Workflow Documentation#

This section will give you some general guidelines on documenting your analysis data and code.

Data diagrams#

Data diagram tools like Mermaid and PlantUML are useful to document data processing flows and some can be embedded into Markdown files such as a README.md file.

By using diagram tools:

  • modifications to flowcharts do not have to be re-uploaded with new images every time.

  • Markdown syntax is intuitive therefore documentation process is more efficient.

Tip

You may reuse the following source code examples to document your GitHub project repository. Add the source code in your README.md file and make changes to it to document your data flow.

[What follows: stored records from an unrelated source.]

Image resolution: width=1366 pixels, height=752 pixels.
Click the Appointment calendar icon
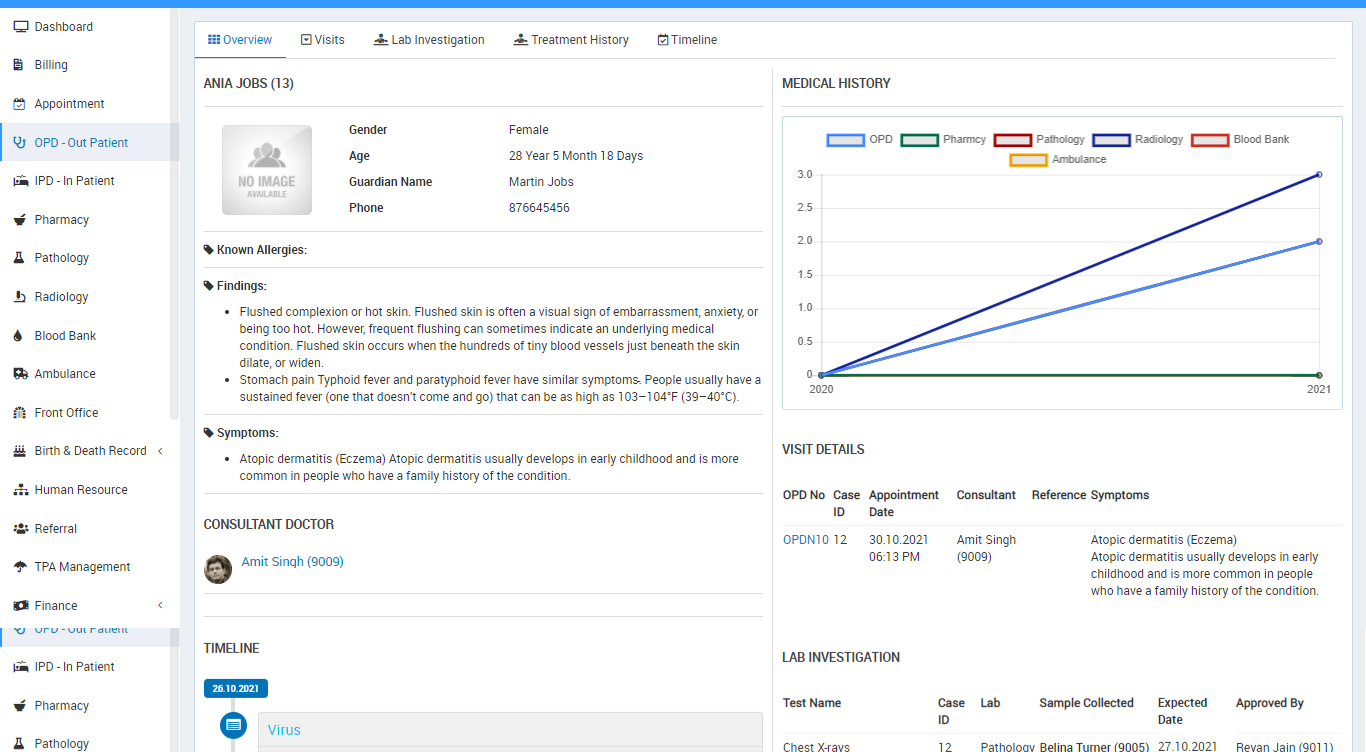point(19,104)
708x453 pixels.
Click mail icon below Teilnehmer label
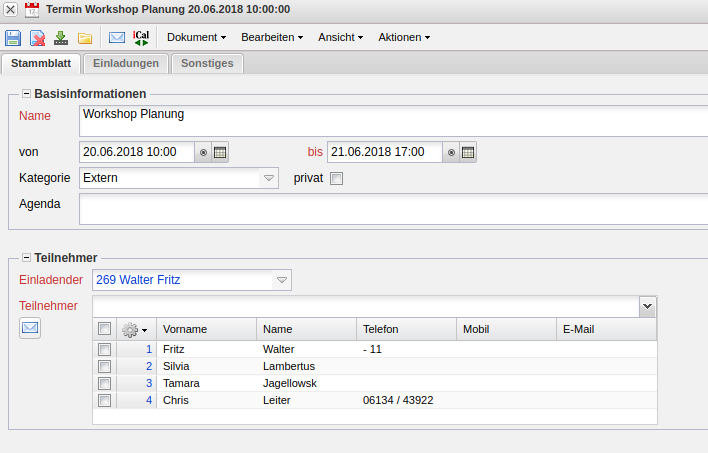(x=30, y=327)
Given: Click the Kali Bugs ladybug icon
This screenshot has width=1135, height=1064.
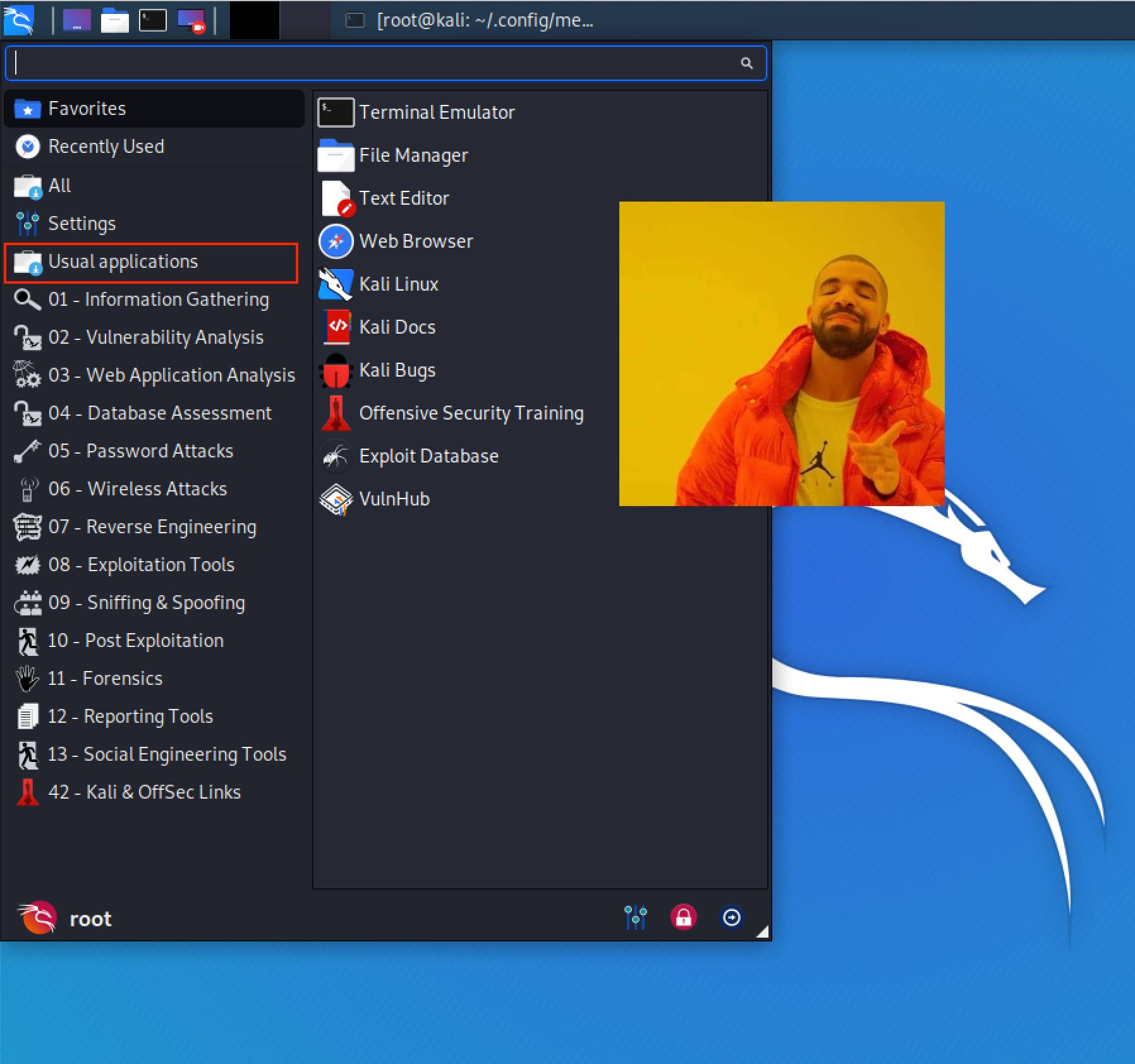Looking at the screenshot, I should click(x=336, y=370).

Examples of Data Filtering and Data Integration diagrams created by mermaid. Documenting data selection (rendered diagram):

_images/process_flow.png

Fig. 9 Example data process flow diagram#

Source code of the diagram for the Markdown file:

```mermaid
flowchart TB
    subgraph ID100[ ]
        ID1[BRFSS 2014 \n n=464,664]==>ID2[Veteran \n n=61,120]
        ID2==>ID3[Known diabetes status \n n=62,104]
        ID3==>ID4[Known asthma status \n n=61,833]
        ID4==>ID5[Known average sleep per night \n n=61,08]
    end
ID1-->ID10[Not a Veteran \n n=402,544]
ID2-->ID11[No information \n on diabetes status \n n=106]
ID3-->ID12[No asthma \nstatus \n n=181]
ID4-->ID13[No information \n average sleep \n per night \n n=752]
``` 

Documenting data sources (rendered diagram):

_images/data_integration.png

Fig. 10 Example data integration diagram#

Source code of the diagram for the Markdown file:

```mermaid
flowchart LR
    %% creating nodes
    id1([Data\n Integration])
    
    %% linking nodes
    id2(MBSF -\n enrollment)-->id1
    id3(MedPar -\n hospitalization)-->id1
    id4((Air Pollution))-->id1
    id5[(Census \n& BRFSS)]-->id1
    id6[[GridMET -\n meteorological]]-->id1
    
    %% integration to warehouse
    id1-->id7[(\n\n Analytic Data \n\n)]
```

See more examples on Github.

Data dictionary#

A data dictionary is important to communicate to other data users about the content of your data. When you have many variables in your dataset, you can create a dictionary that shows what each variable represents, what data type it is stored as (string, int, etc.), and any other pertinent information, such as what the missing values are encoded as. If you are including a measure as one of your variables, you should include the units of the measure (e.g. grams, degrees Celsius, etc.) in your data dictionary. Below is an example of what a few rows of a data dictionary may look like.

Variable

Description

UserID

An 8 digit integer containing the user ID for each individual

DOB

The user’s date of birth, encoded as MMDDYYYY. Missing values are encoded as “99999999”

WGT

An integer containing the user’s weight in kilograms. Missing values are encoded as “-1”

CVD_HSP_PST_YR

A binary variable which states whether the individual has been hospitalized for cardiovascular disease in the past year.

Tip

View an example of a data dictionary here: ShuxinD/ADRDdata

Code documentation#

A README.md file is a standard documentation file where you should put information about the content of your repository.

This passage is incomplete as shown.